Görev
İmar planı haberinde, imza törenine katılanlar hangi unvanlarla anılıyor? Her unvanı, haberde geçiyorsa sahibinin adıyla birlikte sıralayın.

Altıparmak Caddesi ile Merinos arasında yer alan mahalleleri kapsayan bölgeyle ilgili yeni imar planı ve kentsel tasarım projelerinin hazırlanması amacıyla, Bursa Büyükşehir Belediyesi ve Osmangazi Belediyesi arasında, ilgili akademik odalar ile Bursa Kent Konseyi’nin de yer alacağı iş birliği protokolünün imza göreni Merinos Atatürk Kongre Kültür Merkezi’nde düzenleniyor.
Düzenlenen iş birliği protokolü imza törenine, Bursa Büyükşehir Belediye Başkanı Mustafa Bozbey, Osmangazi Belediyesi Başkan Yardımcısı Fatih Vardar, TMMOB Bursa Akademik Oda Başkanları katıldı.

Öğeler
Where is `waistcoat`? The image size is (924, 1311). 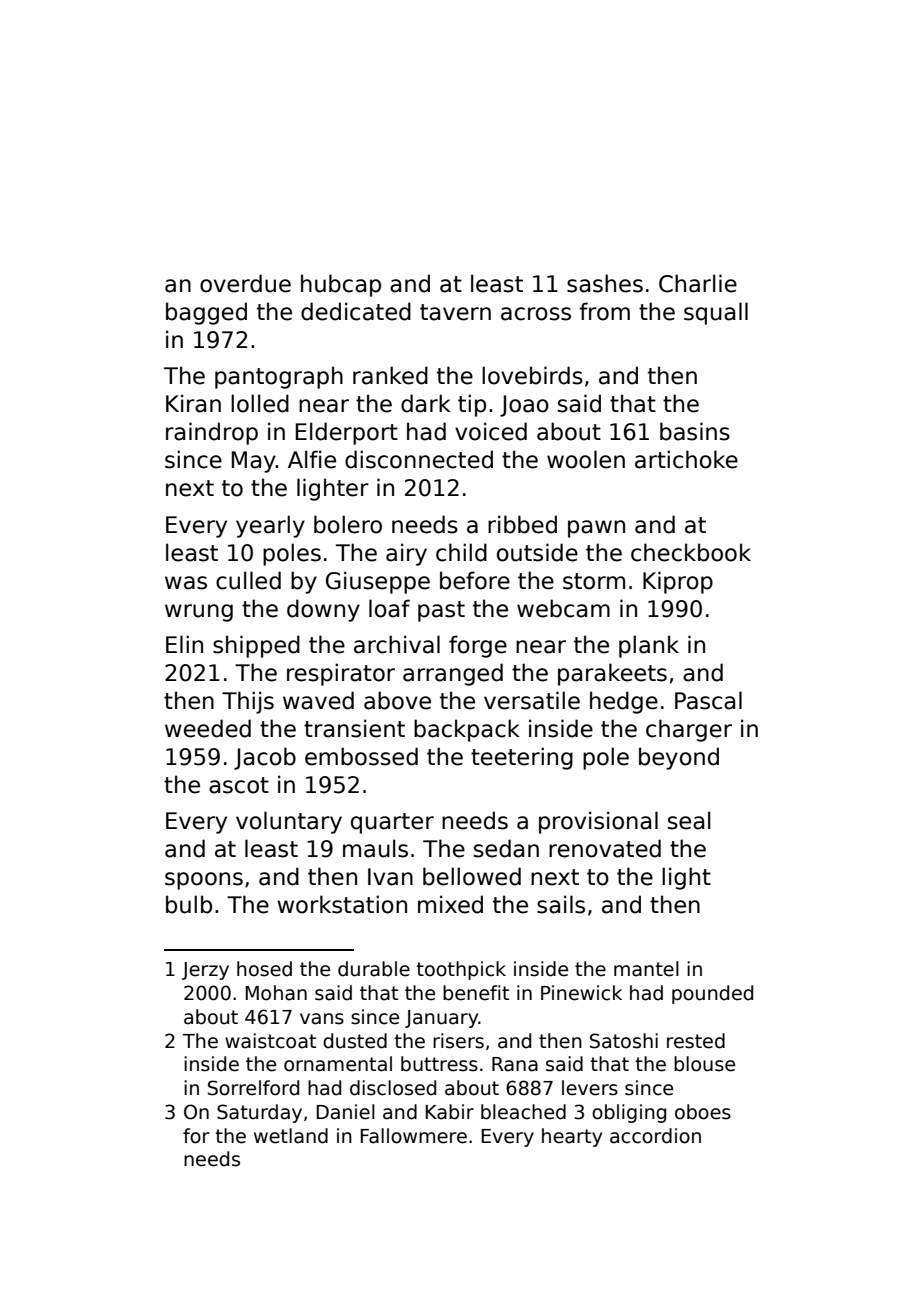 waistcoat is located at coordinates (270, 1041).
* * *
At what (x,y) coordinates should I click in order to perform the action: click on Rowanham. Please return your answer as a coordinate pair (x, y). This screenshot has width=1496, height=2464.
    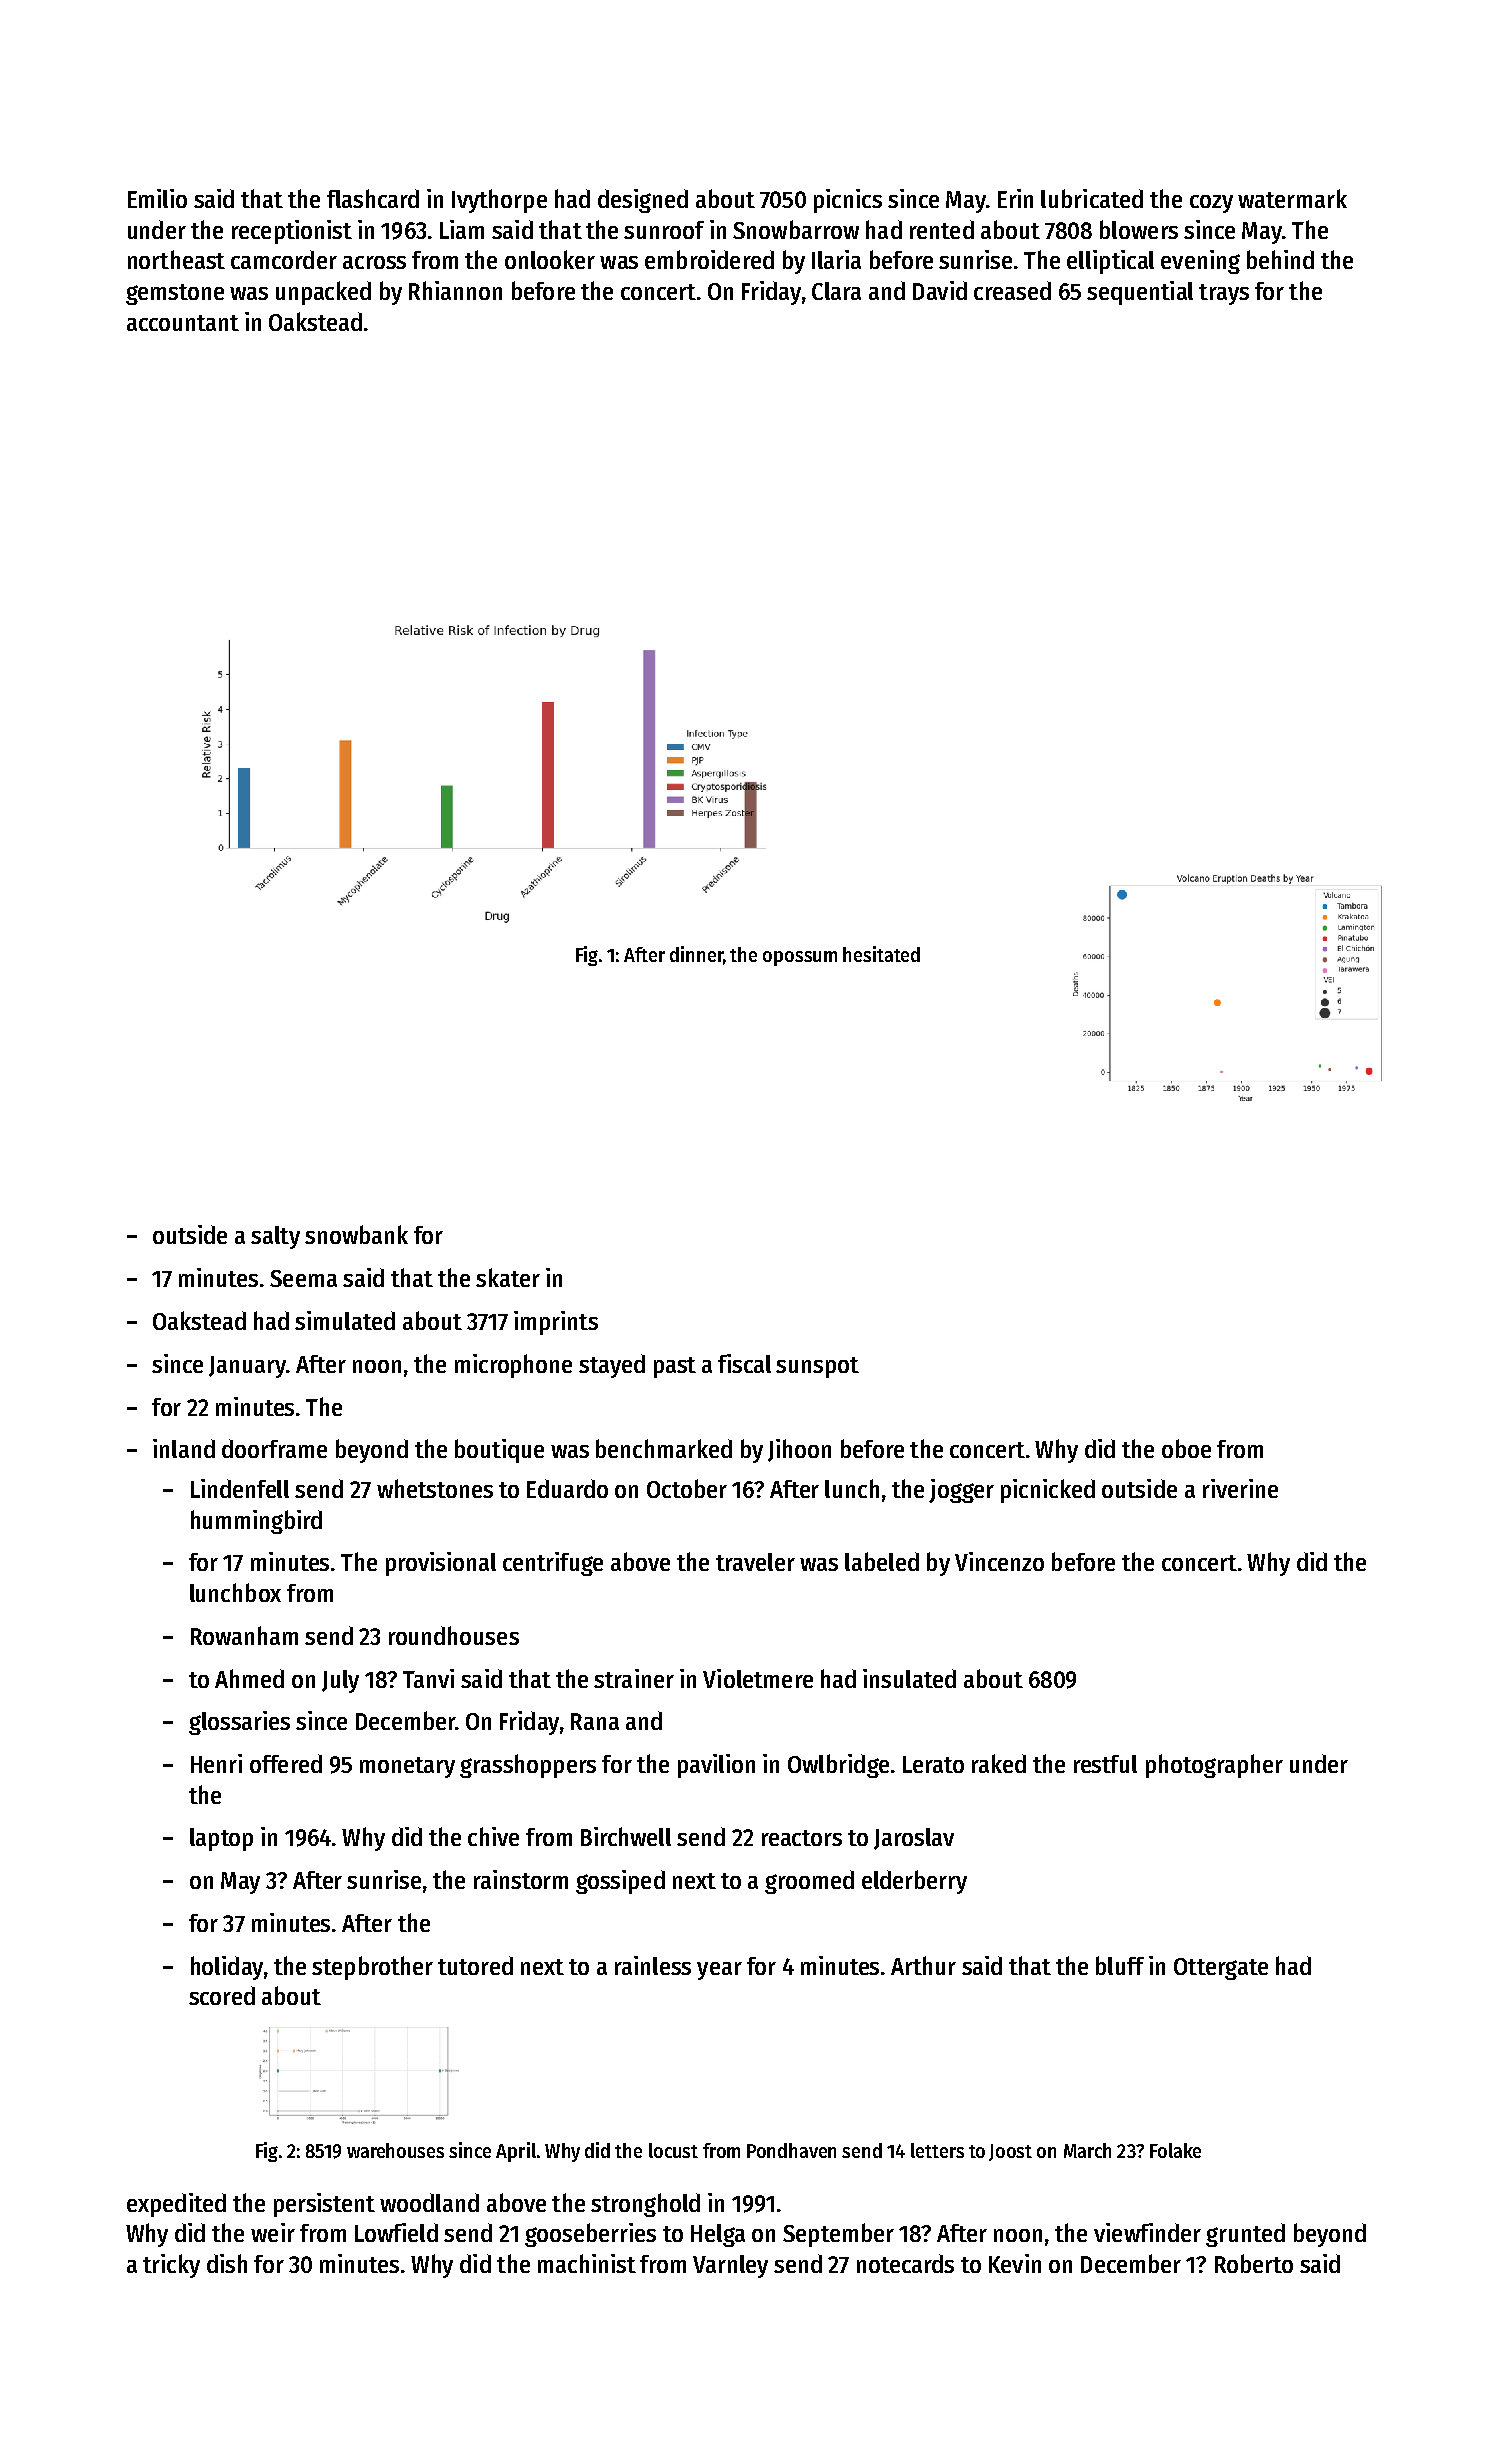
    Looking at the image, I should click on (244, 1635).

Çözüm
- Bursa Büyükşehir Belediye Başkanı (Mustafa Bozbey)
- Osmangazi Belediyesi Başkan Yardımcısı (Fatih Vardar)
- TMMOB Bursa Akademik Oda Başkanları